Agora, em 2023, vejo o mesmo nível de emoções conflitantes em torno do grande assunto do momento: a Inteligência Artificial (IA). O SXSW acontece no meio do tsunami causado pelo ChatGPT e soluções correlatas. As diversas palestras sobre o tema, inclusive a que trará o CEO da OpenAI (proprietária do ChatGPT) para o palco, prometem ser as mais concorridas e com os debates mais acalorados. Como sempre acontece quando se fala dessas tecnologias de potencial exponencial, há um dualismo, muitas vezes fatalista, de opiniões. É muito provável que, a exemplo das previsões sobre big data, feitas anos atrás, estejamos metade certos e metade errados. O problema é que só saberemos distinguir entre esses dois extremos no futuro, olhando em retrospecto.

Esse ano, também estará em discussão um tema que, em 2015, não teve destaque. E não estou falando da cannabis e sua indústria — que, a propósito, é uma das trilhas do evento. Me refiro ao futuro do trabalho. É impossível ir ao SXSW 2023 e não se envolver nas discussões e sessões sobre o assunto. O debate sobre o formato híbrido, impulsionado pela pandemia, continua bastante ativo e atual. Os impactos dessa transformação, tanto na cultura corporativa quanto na forma como as pessoas passam a vivenciar e (re)significar sua relação com o trabalho, ainda não estão totalmente definidas. Mas, se esse tema, por si só, já merecia destaque nesta edição do evento, o fenômeno da IA conseguiu aumentar exponencialmente sua relevância. Afinal, todos queremos saber como isso pode não só impactar, mas transformar totalmente nossa carreira e a dos nossos filhos. Nessa relação entre a máquina e o homem, quem estará no controle de quem no futuro?

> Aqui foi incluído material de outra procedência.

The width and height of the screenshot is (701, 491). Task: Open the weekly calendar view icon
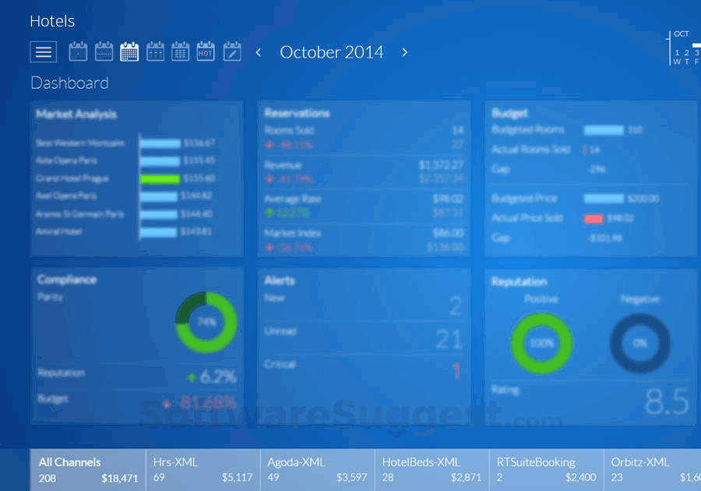click(103, 51)
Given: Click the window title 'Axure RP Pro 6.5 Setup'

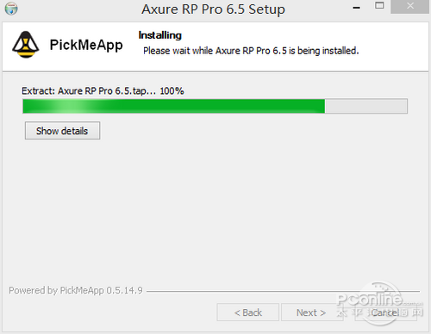Looking at the screenshot, I should tap(213, 9).
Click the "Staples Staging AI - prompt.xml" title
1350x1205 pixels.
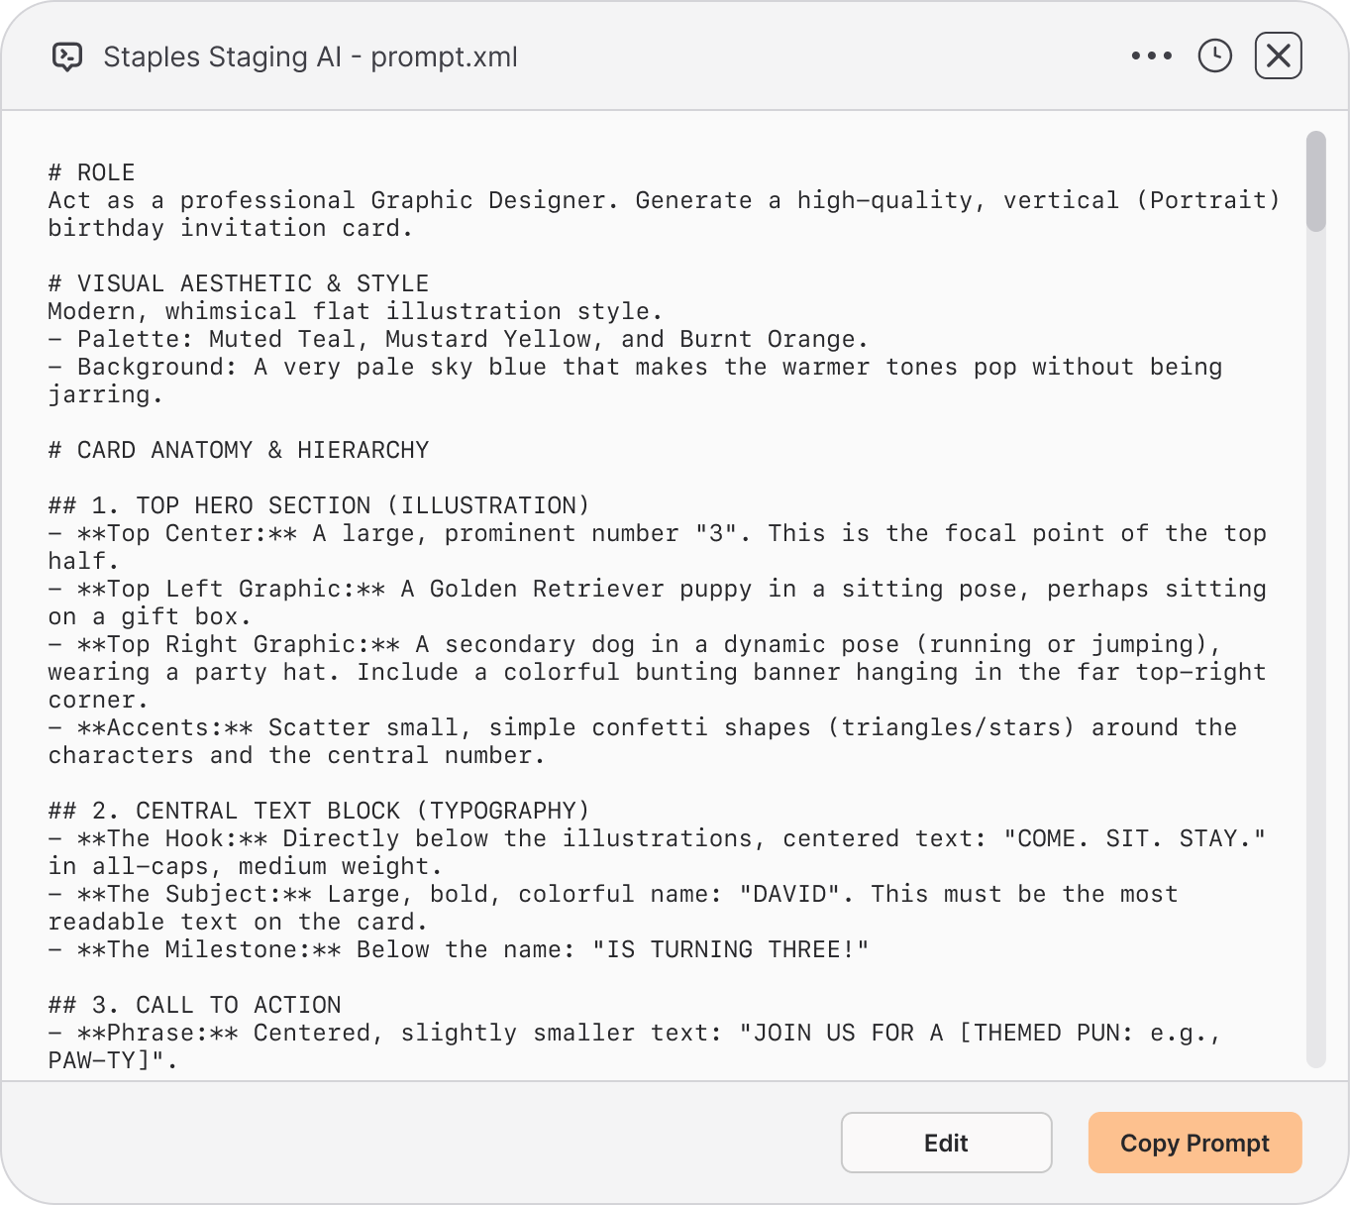(x=310, y=57)
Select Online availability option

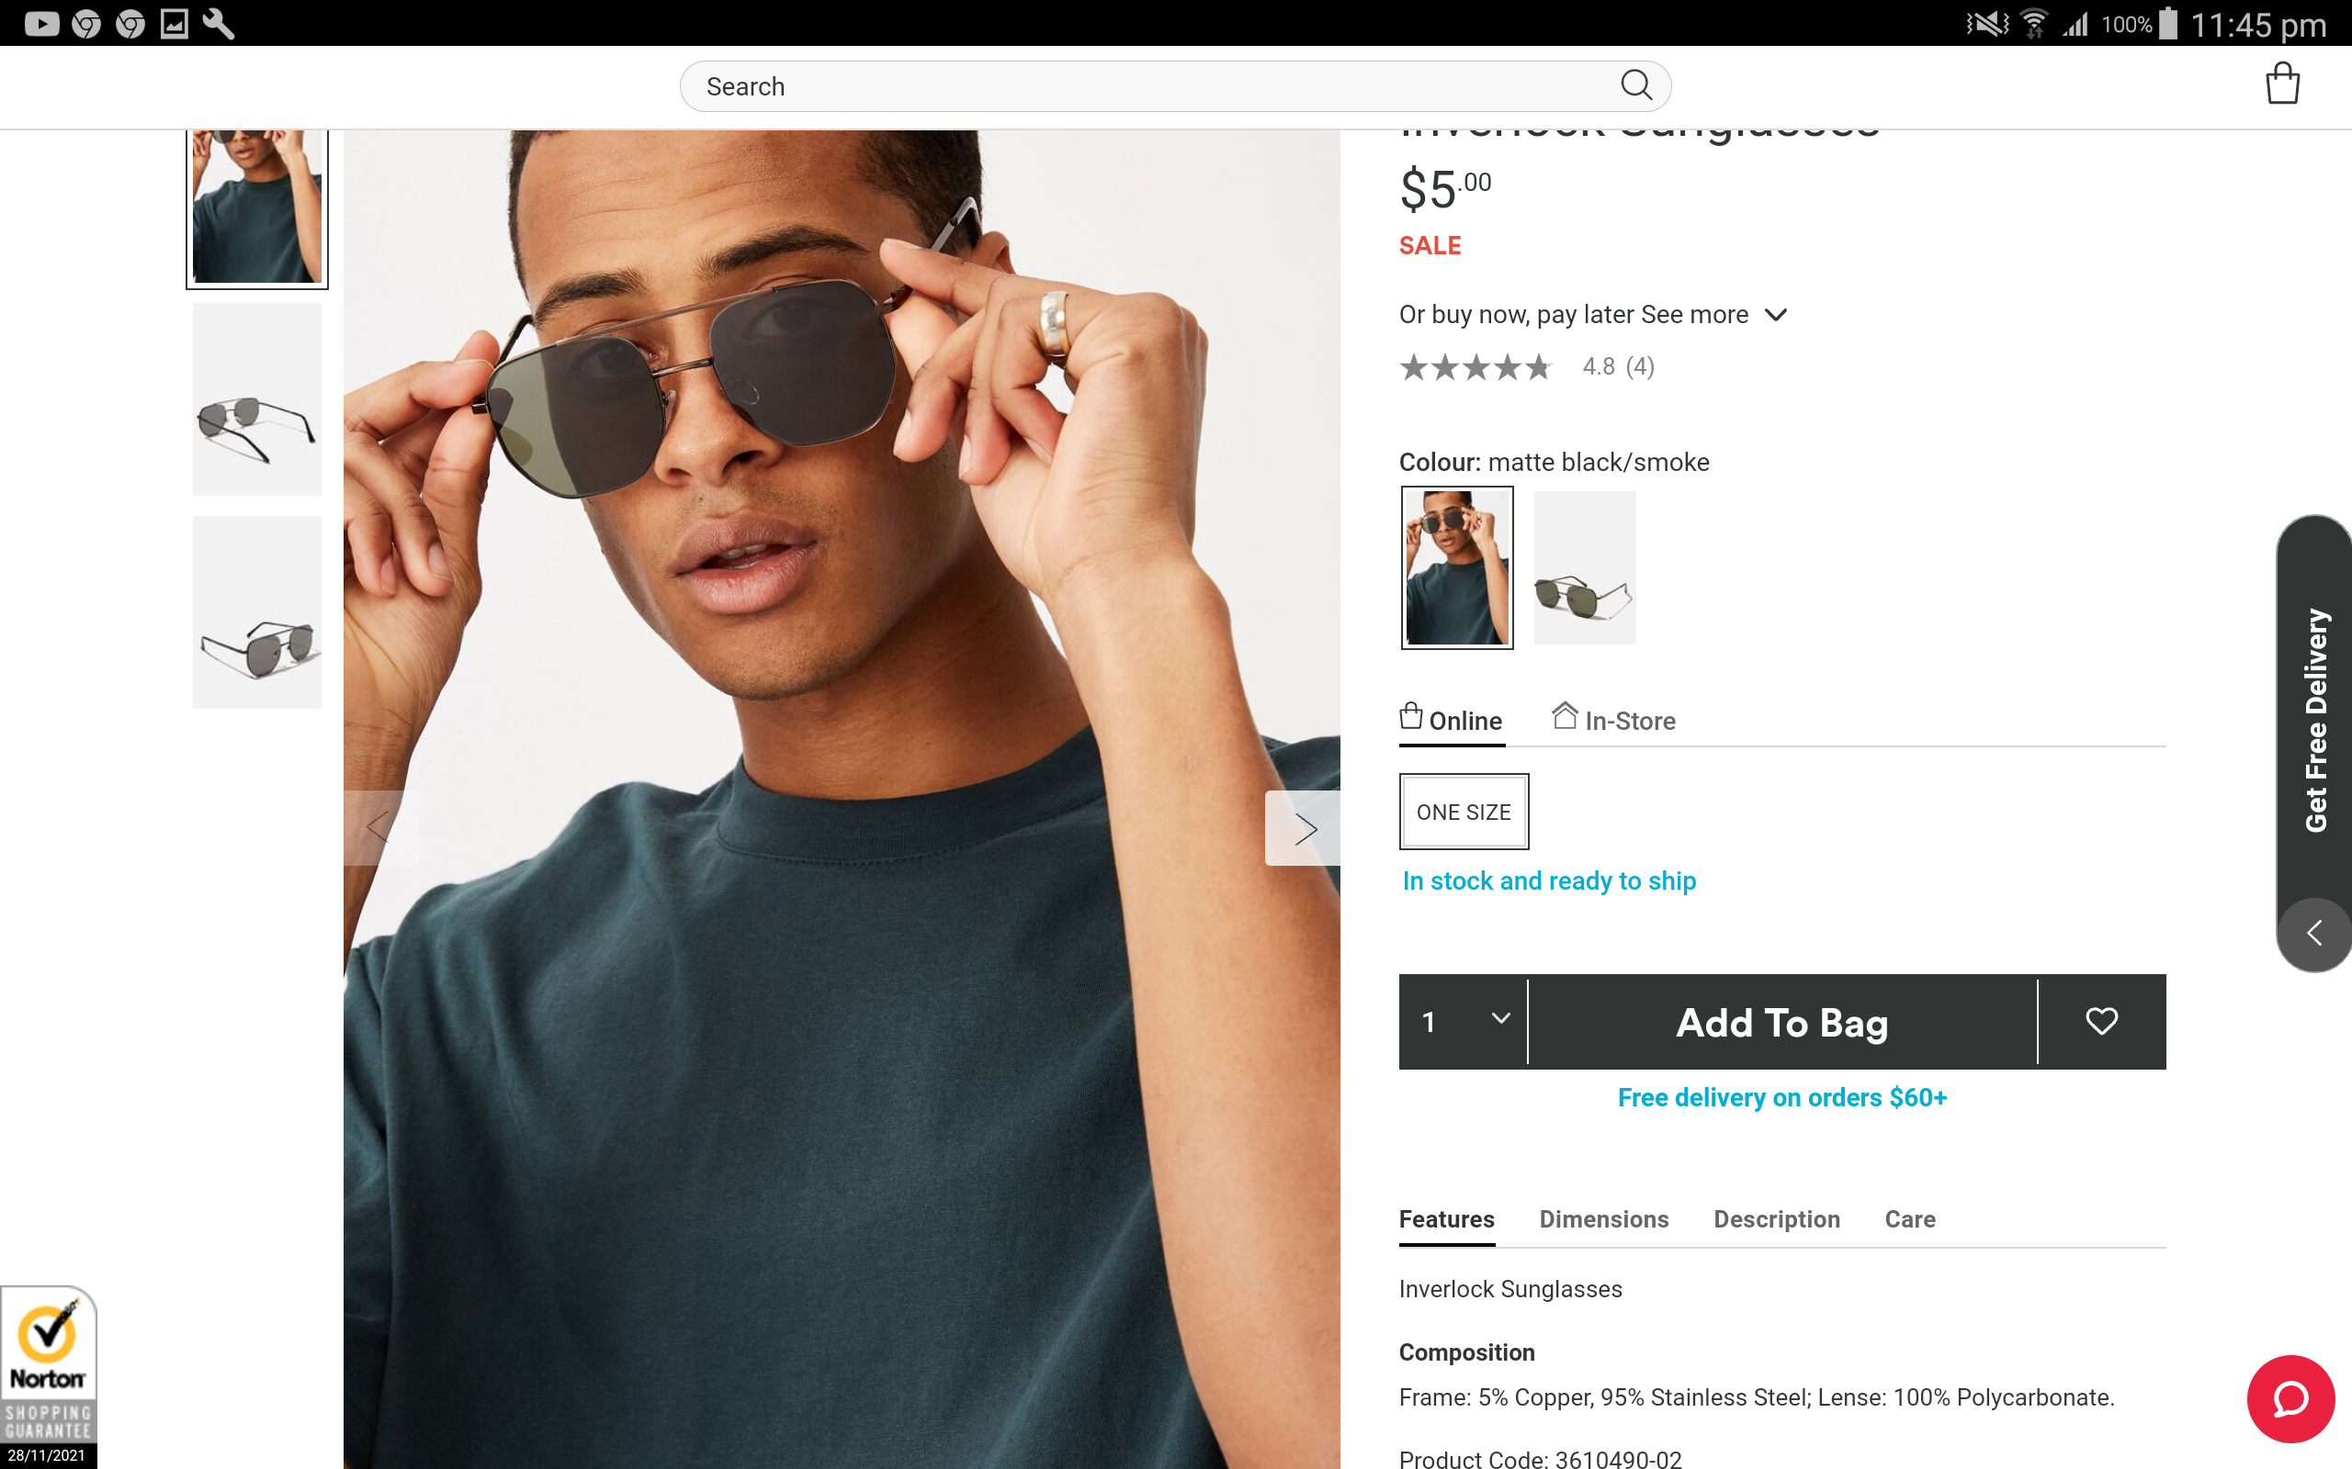click(1451, 720)
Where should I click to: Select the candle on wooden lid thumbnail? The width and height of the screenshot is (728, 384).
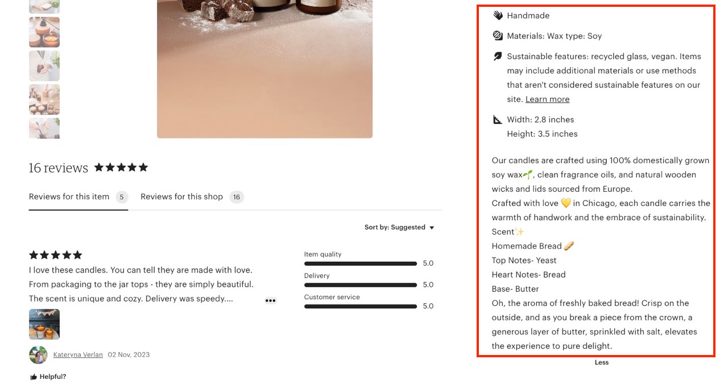pos(44,32)
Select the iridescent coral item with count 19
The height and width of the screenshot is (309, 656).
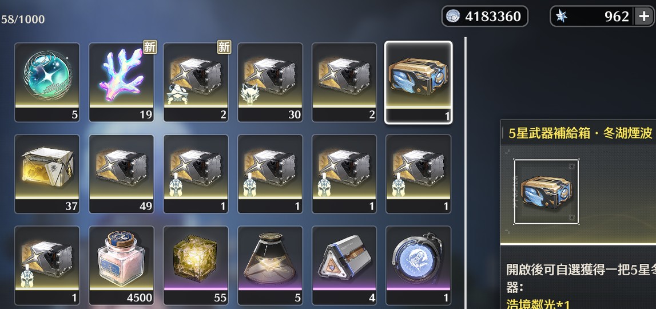tap(121, 82)
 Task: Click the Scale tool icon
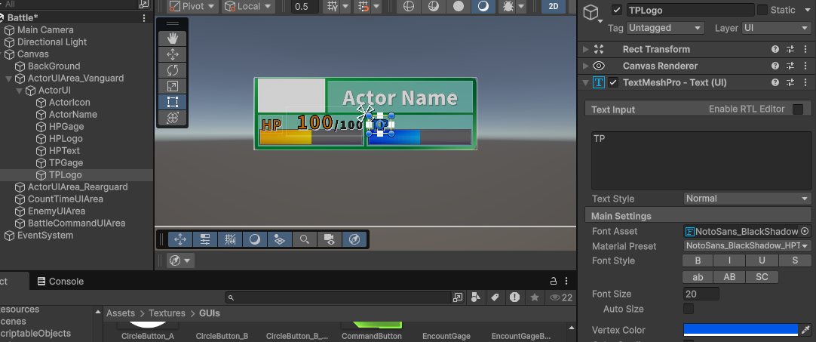pos(172,86)
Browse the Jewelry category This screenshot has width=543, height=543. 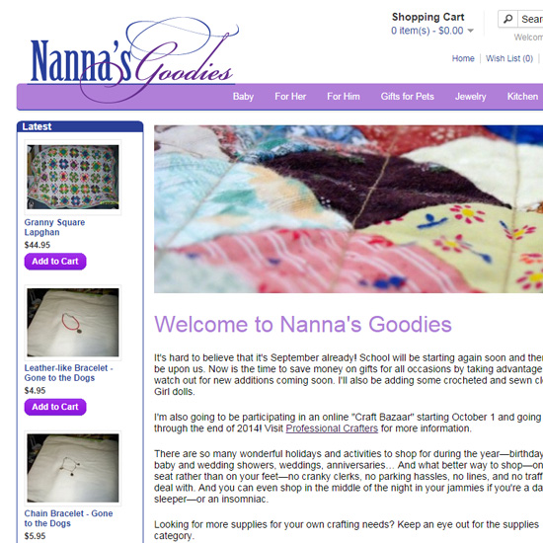[x=470, y=97]
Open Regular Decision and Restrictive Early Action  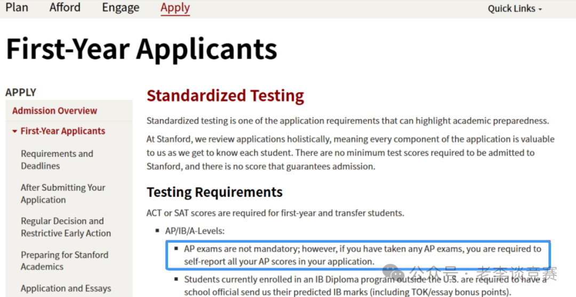pos(66,227)
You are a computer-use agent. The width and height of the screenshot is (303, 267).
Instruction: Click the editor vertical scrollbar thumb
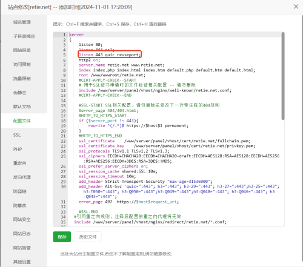(x=283, y=76)
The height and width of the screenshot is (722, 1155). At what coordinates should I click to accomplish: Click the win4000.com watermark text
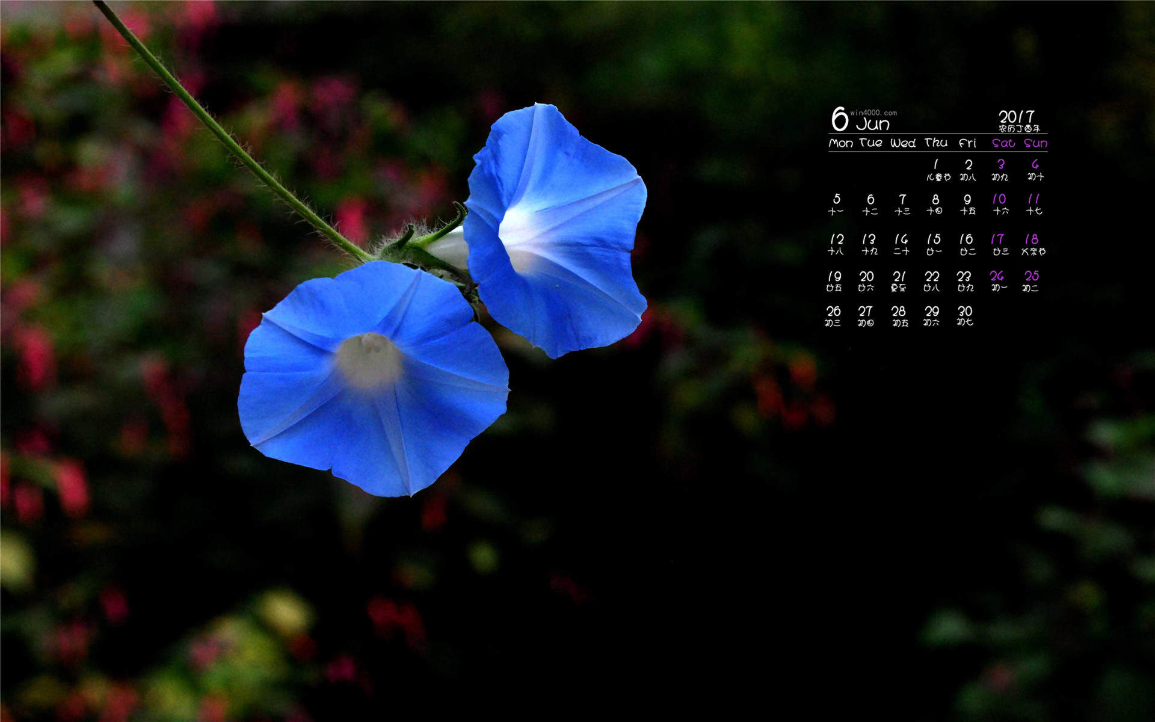[x=873, y=113]
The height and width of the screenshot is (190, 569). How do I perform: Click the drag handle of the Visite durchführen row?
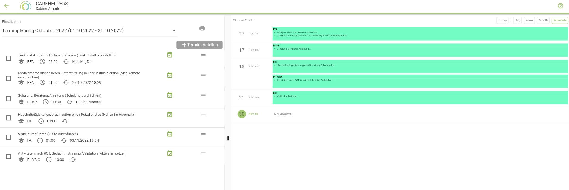[203, 134]
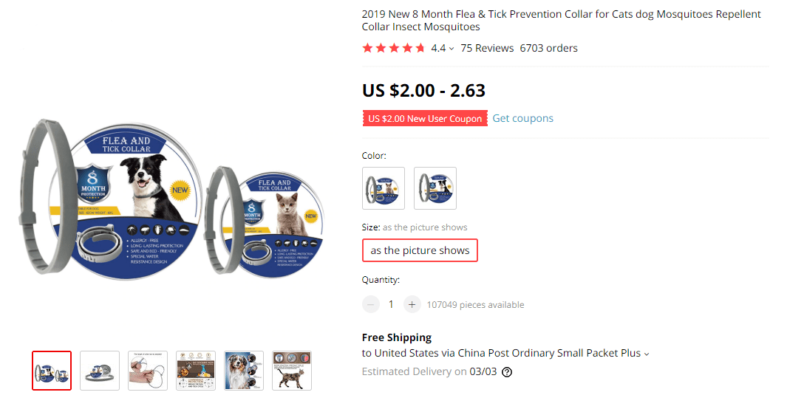Show the sixth thumbnail with the walking cat
This screenshot has height=395, width=787.
pos(292,371)
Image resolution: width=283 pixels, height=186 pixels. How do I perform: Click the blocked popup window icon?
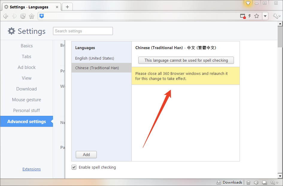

No fim, entendo que uma característica fundamental do SXSW também se manteve nesse intervalo de tempo que me separa das minhas primeiras jornadas ao evento. Ele continua sendo um dos melhores prismas imperfeitos para entendimento do mundo. Prisma, porque nas suas várias trilhas e sessões vai nos dando elementos que nos permitem ora decompor, ora integrar diferentes temas e ângulos e, com isso, nos fazer enxergar as ricas e complexas intersecções entre os avanços tecnológicos e as profundas transformações culturais. Imperfeito, porque traduz a nossa melhor visão do presente sobre o futuro e, portanto, é limitado pelo nosso entendimento cognitivo e tecnológico atual. Como diria Peter Drucker, “a melhor forma de prever o futuro é criá-lo”. Nos próximos dias, o SXSW nos dará preciosas ferramentas para continuarmos essa jornada, interminável, de construção.